▶ **Data records**:
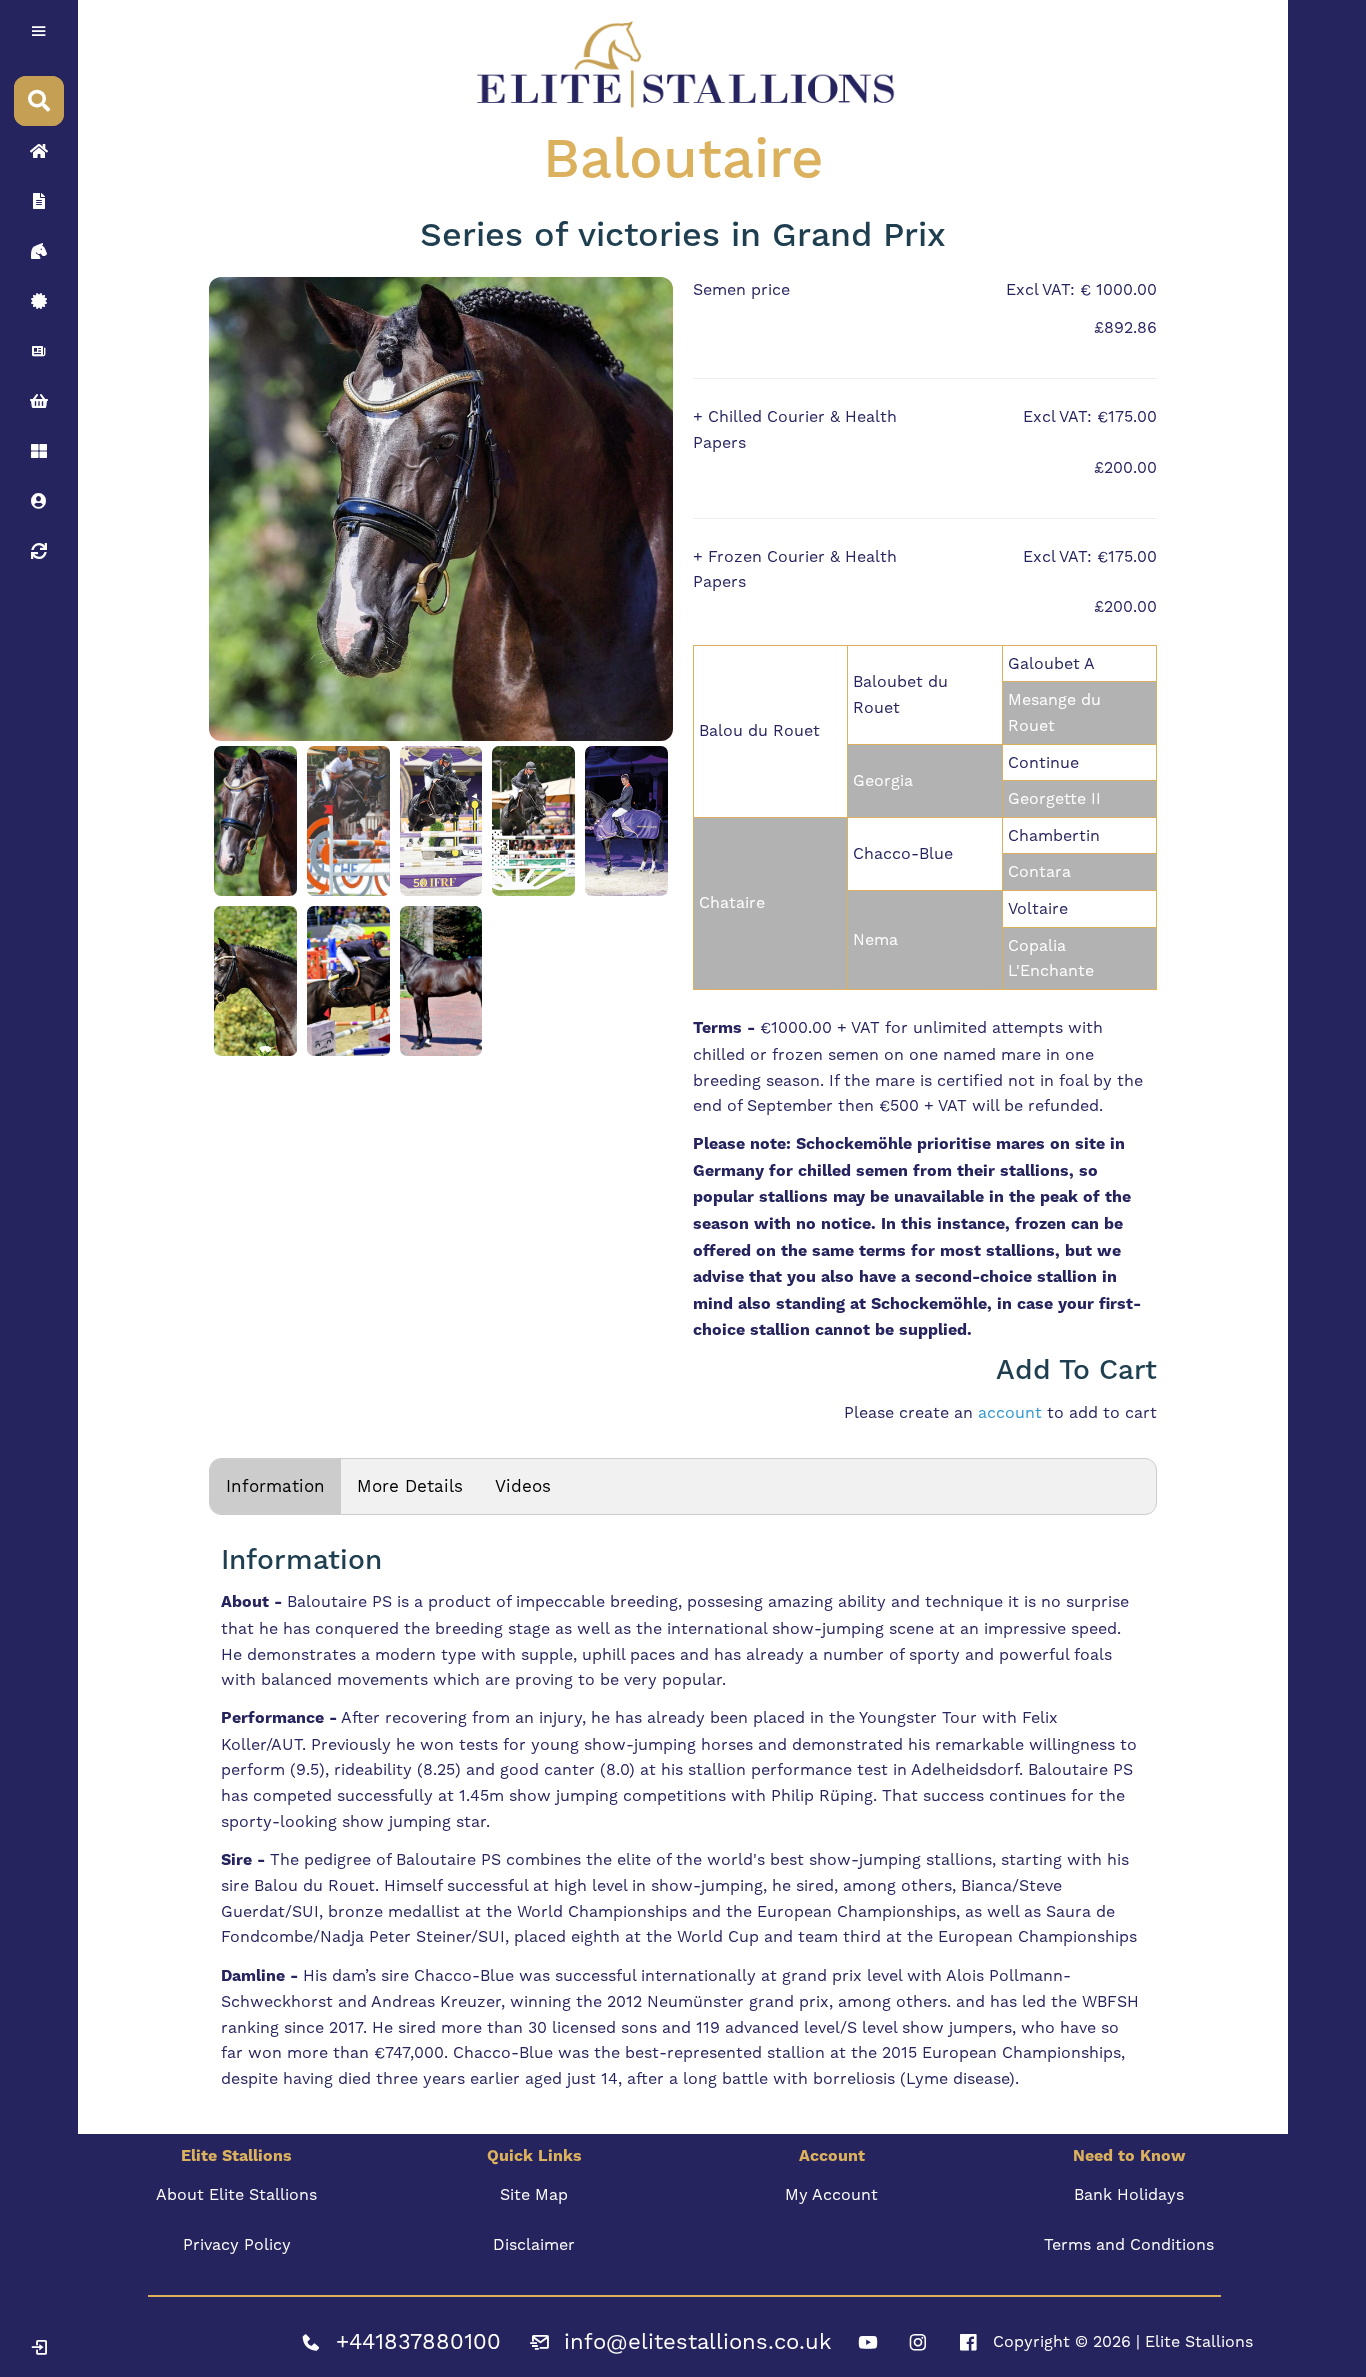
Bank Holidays (1129, 2194)
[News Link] (39, 351)
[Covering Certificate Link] (39, 301)
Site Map (534, 2194)
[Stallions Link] (39, 251)
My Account (831, 2194)
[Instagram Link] (918, 2342)
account (1010, 1412)
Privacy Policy (237, 2244)
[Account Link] (39, 451)
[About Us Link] (39, 201)
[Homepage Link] (39, 151)
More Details (410, 1486)
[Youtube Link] (868, 2342)
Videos (523, 1486)
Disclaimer (534, 2244)
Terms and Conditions (1129, 2244)
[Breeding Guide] (39, 551)
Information (275, 1486)
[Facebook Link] (968, 2342)
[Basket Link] (39, 401)
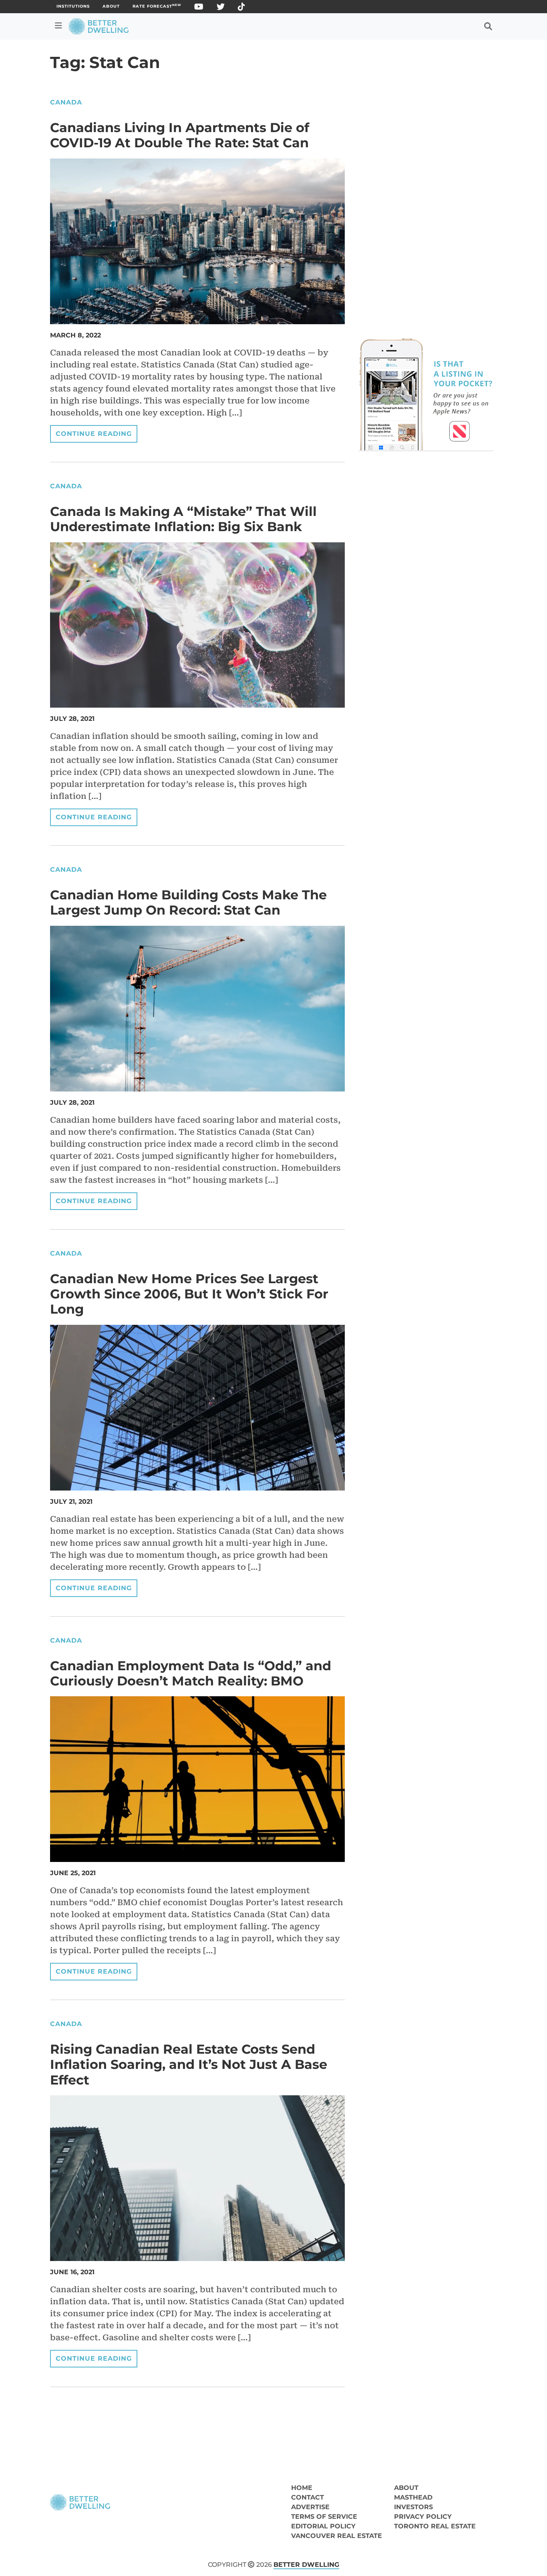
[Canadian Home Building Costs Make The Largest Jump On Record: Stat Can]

▶ **Required action**:
Leave the images out and transcribe the rest of the material exactly.

▶ **Your response**:
Bank Holidays (1129, 2194)
[News Link] (39, 351)
[Covering Certificate Link] (39, 301)
Site Map (534, 2194)
[Stallions Link] (39, 251)
My Account (831, 2194)
[Instagram Link] (918, 2342)
account (1010, 1412)
Privacy Policy (237, 2244)
[Account Link] (39, 451)
[About Us Link] (39, 201)
[Homepage Link] (39, 151)
More Details (410, 1486)
[Youtube Link] (868, 2342)
Videos (523, 1486)
Disclaimer (534, 2244)
Terms and Conditions (1129, 2244)
[Breeding Guide] (39, 551)
Information (275, 1486)
[Facebook Link] (968, 2342)
[Basket Link] (39, 401)
[Canadian Home Building Costs Make The Largest Jump On Record: Stat Can]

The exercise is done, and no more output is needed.